167 A peu près à la même période, c’est au tour du concordat pour l’harmonisation de la scolarité obligatoire (Harmos) d’être publié (son entrée en vigueur date de 2009). Ce concordat est l’aboutissement d’une volonté manifeste d’uniformiser le système de scolarité obligatoire entre les cantons. Composé de 17 articles couvrant de nombreux aspects de la scolarité (début de la scolarité, langues étrangères, programme d’enseignement, etc.), l’article 4 – portant sur « l’enseignement des langues » est celui qui comporte le plus d’intérêt pour les questions soulevées dans ce travail. Le premier alinéa concerne les langues étrangères à enseigner (une langue nationale et l’anglais), le deuxième alinéa précise qu’une troisième langue étrangère mais nationale doit être proposée comme option facultative durant la scolarité obligatoire. L’ordre des langues à enseigner (anglais en premier puis lange nationale ou l’inverse) est précisé à l’alinéa 3 : chaque canton décide de la langue étrangère qu’il souhaite intégrer en premier. Enfin, l’alinéa 4 s’intéresse à la question des cours de langue et culture d’origine. Alors que tous les autres alinéa (de 1 à 3) font référence à la terminologie langue, comme on peut le lire dans ces extraits :

1. La première langue étrangère est enseignée (…)

2. L’une des deux langues étrangères est une deuxième langue nationale (…) l’autre est l’anglais.

3. L’ordre d’enseignement des langues étrangères est coordonné au niveau régional

(Harmos, 2007 p. 3, CDIP)

L’alinéa 4 quant à lui ne nomme pas les langues mais s’adresse exclusivement aux élèves issus de la migration : « En ce qui concerne les élèves issus de la migration, les cantons apportent, par des mesures d’organisation, leur soutien aux cours de langue et de culture d’origine (cours LCO) organisés par les pays d’origine et les différentes communautés linguistiques dans le respect de la neutralité religieuse et politique » (Accord intercantonal sur l’harmonisation de la scolarité obligatoire, 2007 p. 3, CDIP). Ainsi, la construction discursive à l’œuvre ici montrent que les langues de la migration ne sont pas envisagées comme des langues étrangères à part entière, mais qu’au contraire, elles sont considérées comme des langues à part dont l’intérêt pour la société suisse est moindre.

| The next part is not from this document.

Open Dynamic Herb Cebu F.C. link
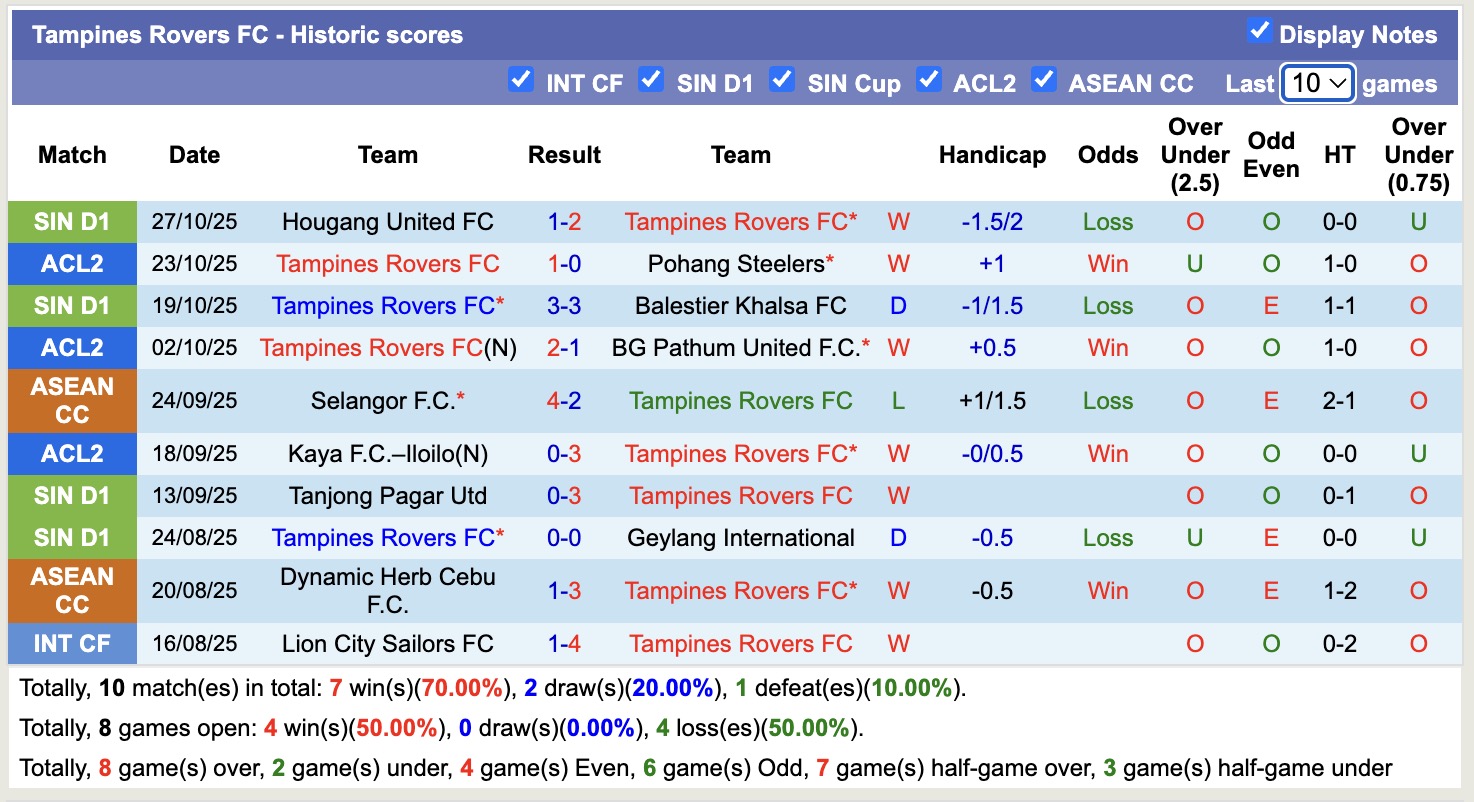This screenshot has height=802, width=1474. coord(387,591)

168 De manière générale, on observe que depuis les années 2000, la production discursive dans le domaine des langues s’intensifie et donne naissance à une série de mesures visant à clarifier et promouvoir le cadre politique et éducatif pour les langues nationales et étrangères parmi lesquels les langues de la migration trouvent leur place (alors que le dernier texte faisant référence aux langues de la migration datait de 1991). Dans ce contexte de renouveau, on peut avancer que la loi sur les langues (LLC, 2007), l’ordonnance sur les langues (Olang, 2010) et le concordat Harmos (2009) ont contribué à offrir une visibilité et une légitimité inédites aux langues de la migration dans l’histoire de la politique suisse. Toutefois, on ne peut que constater que ni le concordat Harmos, ni la loi sur les langues et son ordonnance y relative ne matérialisent pleinement les recommandations de la CDIP. D’un point de vue législatif, on peut ainsi avancer que seul l’aspect lié à la mise à disposition des locaux et des infrastructures pour l’enseignement LCO a été réellement concrétisé dans les différents textes de loi. Nous verrons dans la section suivante la manière dont cette reconnaissance juridique nouvelle (mais somme toute relativement restreinte) se matérialise à une échelle plus locale et avec quelles conséquences pour l’enseignement LCO.